Spayd’s implication that the use of a slur is always crude might be accurate, but her contention that its use is always intended as demeaning is far more contentious. In the “Epithets and Attitudes” chapter of his 2008 book “When Truth Gives Out,” Harvard philosophy professor Mark Richard offers several unobjectionable uses of slurs. “Slurs can be used without displaying contempt or causing hurt,” he wrote. “This happens, for example, when a slur is appropriated by its targets: it is an insult to no one, save perhaps the homophobe, for gay people to call themselves queer. A slur can be self-ascribed to record one’s status as a victim of discrimination or worse.”
The question of whether “bitch” qualifies as a slur, however, turns out to be quite complicated.
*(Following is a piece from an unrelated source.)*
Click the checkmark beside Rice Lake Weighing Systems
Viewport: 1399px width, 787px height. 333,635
A working definition put forth by Richard suggests that a slur’s use assigns a moral judgment to a morally neutral trait. “A slur directed towards African Americans means to a first, rough approximation, something like black and despicable because of it,” he wrote. But Zeisler argues that the word has traditionally been applied to describe women “flexing influence, standing up for their beliefs, not acting according to feminine norms and expectations.” It is a testament to the strength and pervasiveness of sexism that we’ve accepted as a slur a word whose definition isn’t just neutral, let alone negative, but is downright positive.
But for all intents and purposes, Richard’s exceptions to the general anti-epithet rule are applicable here. Using “bitch” in the context in which Zeisler and others have reclaimed it is not just an act of appropriation, it’s also an act of recording Clinton’s status as a member of an oppressed class, the victim of discrimination (or worse). It doesn’t use sexism to degrade women who are targets of it; it highlights that sexism is at play.
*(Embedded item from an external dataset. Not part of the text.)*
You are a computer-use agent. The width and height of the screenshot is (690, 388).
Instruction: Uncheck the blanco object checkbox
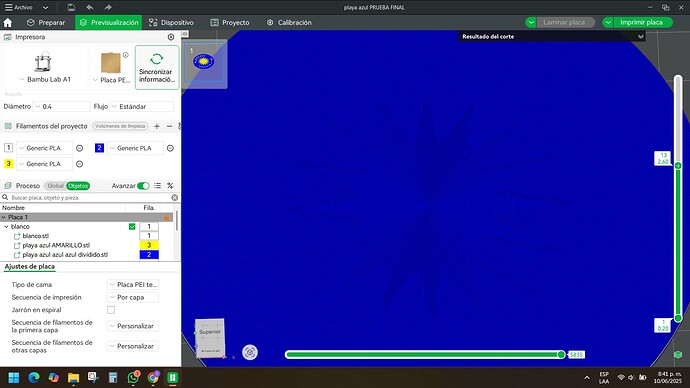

There are alternative philosophies on the utility of recording that status. One argues that to do so worsens oppression, that by continuing to bemoan the effects of sexism (or racism, or the like), one is highlighting one’s differences in an inescapably sexist way. It is a view MSNBC’s Irin Carmon sarcastically summarized as “Feminists are the real sexists” when tweeting Spayd’s piece. That view generally holds that ignoring differences and focusing on bettering one’s station, uneven playing field be damned, is the best way to combat discrimination.
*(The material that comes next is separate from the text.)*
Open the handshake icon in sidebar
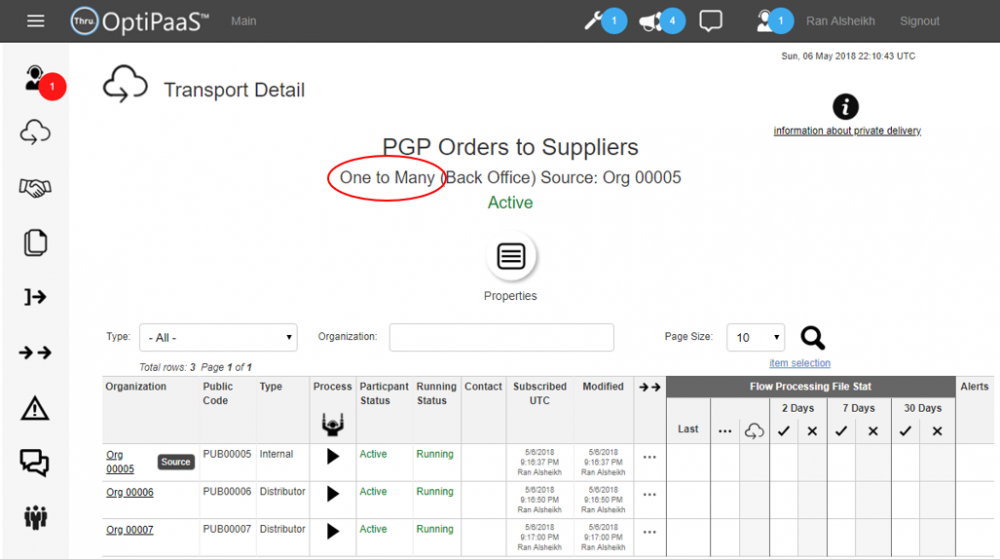tap(35, 188)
Another more robust philosophy argues instead that one can simultaneously try to outwork oppression to achieve success on an individual level and champion greater tolerance and fairness on a societal one. It even holds that doing the former is necessary to effectively do the latter, even if such “unbridled ambition” is likely to get one branded a bad name.
Spayd essentially argues that since the word is employed hatefully, it’s impossible for its targets to re-appropriate it. She holds, instead, that we ought to bow down to the word’s power until, magically, it’s powerless, at which point non-misogynists are free to employ it once more. She neglects to gesture at how the force of the word might be lessened without tacts such as re-appropriation; nor does she acknowledge that once a word is no longer used as a weapon, wielding it in a non-hateful manner is no longer appropriation at all.
But more troubling is that Spayd may have more in common with the worldview of the obviously deplorable “Trump that bitch”-ers than she admits. Women — and in particular feminists — aren’t passive recipients of linguistic messages. They can, instead, be full and active participants in linguistic discourse, helping to reframe the social, cultural and political connotations of even the ugliest of words. If a word’s power derives from its capacity to stifle their ambition and silence their voices, they can exhaust that ambition trying to live up to impossible standards, or use those voices to reject them entirely. To, in other words, take that “bitch” down.